Dafür aber brauchen wir als Christen Profil. Dafür brauchen wir als Kirche Mut. Dafür ist es nötig, dass wir auffallen, uns unterscheiden, in vielen Punkten anders, alternativ zum Mainstream leben. Christen sollten sich unterscheiden von solch Alltäglichem: „Man tut und man lässt, man zieht sich so und so an, hört die Musik und verbringt so seine Freizeit. Man ist auf Geld aus, hält sich möglichst zurück, fällt auf keinen Fall auf und hat so am besten seine Ruhe!“

Hätte Johannes so gelebt, kein Mensch hätte ihn aufgesucht. Kein Mensch hätte ihn um sein Zeugnis angegangen. Und wenn die Fragenden uns dann mit dem
Papst, mit dem Lehramt, mit der Kirchengeschichte, mit eigenartiger Frömmigkeit, mit Kirchensteuer oder auch mit Weltferne verwechseln, dann können wir mit Johannes sagen: Nein, das bin ich nicht!
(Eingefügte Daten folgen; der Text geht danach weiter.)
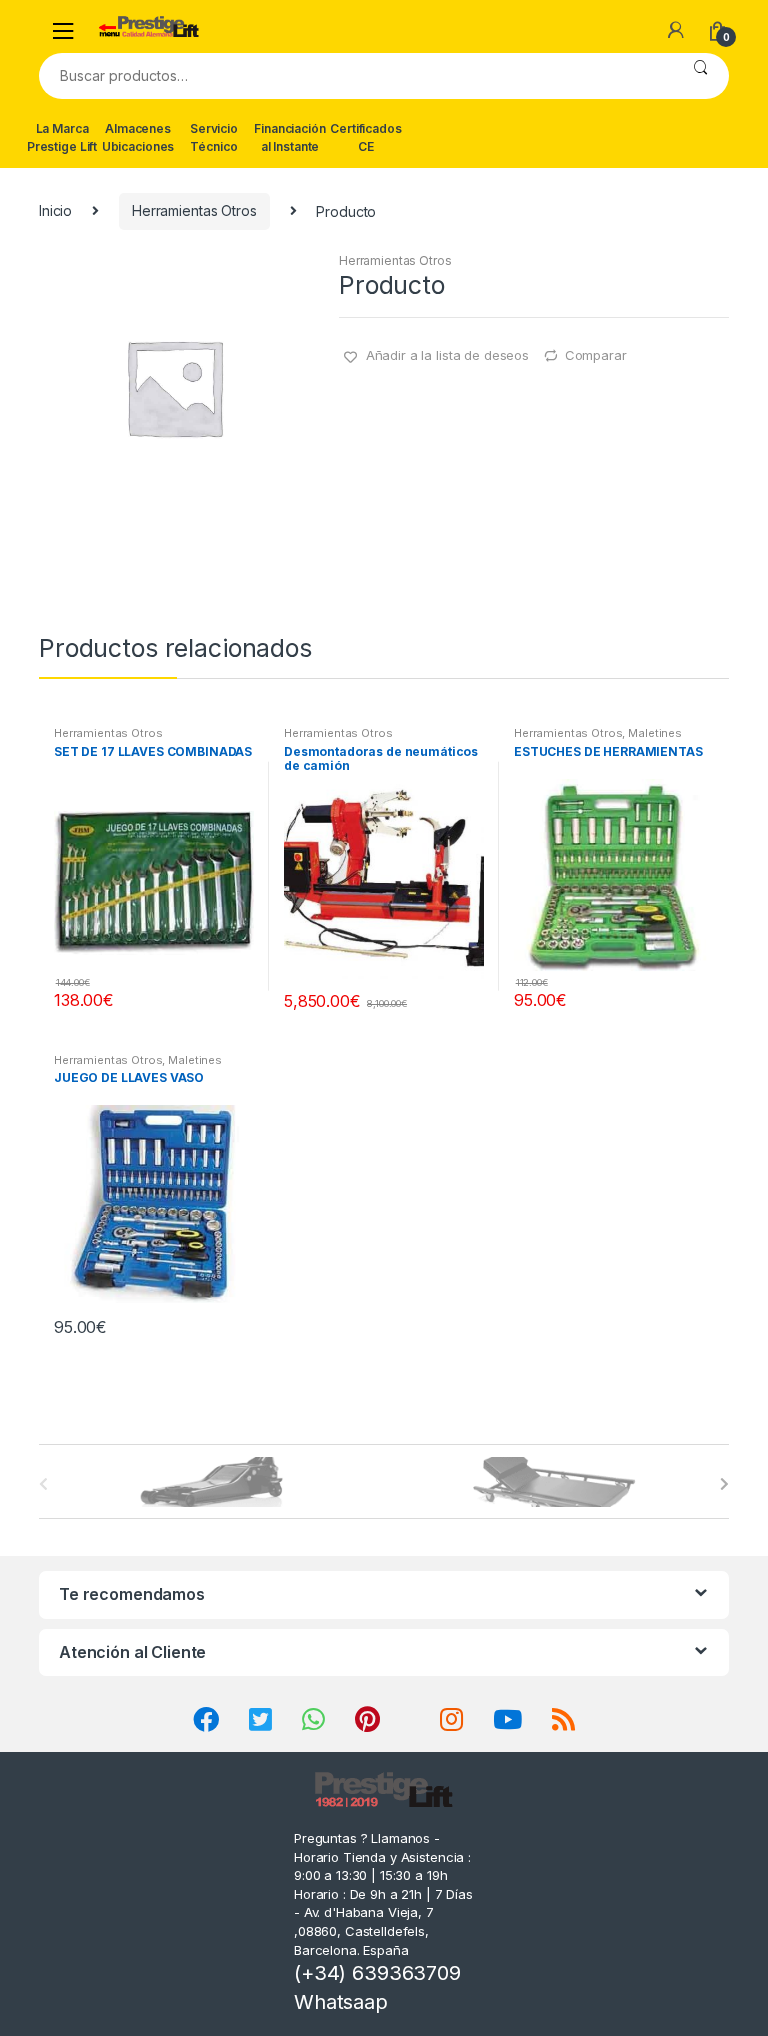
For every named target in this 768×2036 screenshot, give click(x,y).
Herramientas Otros (194, 210)
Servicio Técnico (214, 137)
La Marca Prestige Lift (62, 137)
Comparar (596, 355)
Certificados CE (365, 137)
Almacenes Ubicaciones (138, 137)
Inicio (55, 210)
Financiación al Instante (289, 137)
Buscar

Ich bin nur ein Christ, der Gott sucht und ihn da und dort entdeckt und gefunden hat. Ich bin zwar in Taufe und Firmung geheiligt, aber noch längst kein Heiliger, der alles richtig macht. Ich lebe in meiner Kirche, ich sehe ihre Sendung und ihre Berufung, aber ich verschließe meine Augen auch nicht vor dem einen oder anderen Versagen oder manchem ‚Noch-nicht’. Ich bin durch den Versuch meiner
Antwort auf Gottes Ruf, durch das Geschenk meines Liebens, durch die Kraft meines Glaubens, die ich in mir spüre und die mir manche Situationen bestehen hilft, durch die Hoffnung, die ich mir nicht nehmen lasse, und sogar dadurch, dass ich über den Tod hinaus mit Leben rechne, und noch angesichts des Todes Lieder vom Leben singe, Stimme, die Menschen einlädt, für Gott einen Weg zum eigenen Herzen zu eröffnen, ihn in ihren Lebenshorizont einzulassen.

Das ist die Rolle, die ich auf den Brettern meiner Lebensbühne spielen darf, nicht aufgesetzt und irgendeines Lohnes wegen, sondern um meiner Sendung, meiner Zeugenschaft zu entsprechen, für die Gott mich ruft. So darf und kann ich Hinweis auf den Größeren, auf Jesus Christus sein.

Und dann kann fragen kommen, wer will: Meine Kinder, mein Chef, die neugierige Nachbarin, die Mutter, die eben mit mir ihr Kind zum Kindergarten bringt, meine Kollegen, diejenigen, die mich ministrieren sehen und diejenigen, die mich schief anschauen, weil ich sonntags Gottesdienst feiere.

Ich bin von Gott gerufen, Zeuge, Stimme, Wegebauer zu sein. Darüber dürfen wir uns freuen. Da gibt es keine Arbeitslosigkeit, keine Altersgrenze, keine Teilzeitarbeit. Und ich kann ein gutes Stück weit davon leben. Denn mein Leben hat Sinn, begegnet Menschen, und ich bin mir sicher, dass es mir gut tut, so ein gefragter Mensch zu sein. Und was gibt es Schöneres als von dem zu künden, was mich im Herzen freudig bewegt, was mich echt erfüllt, dankbar und selig macht?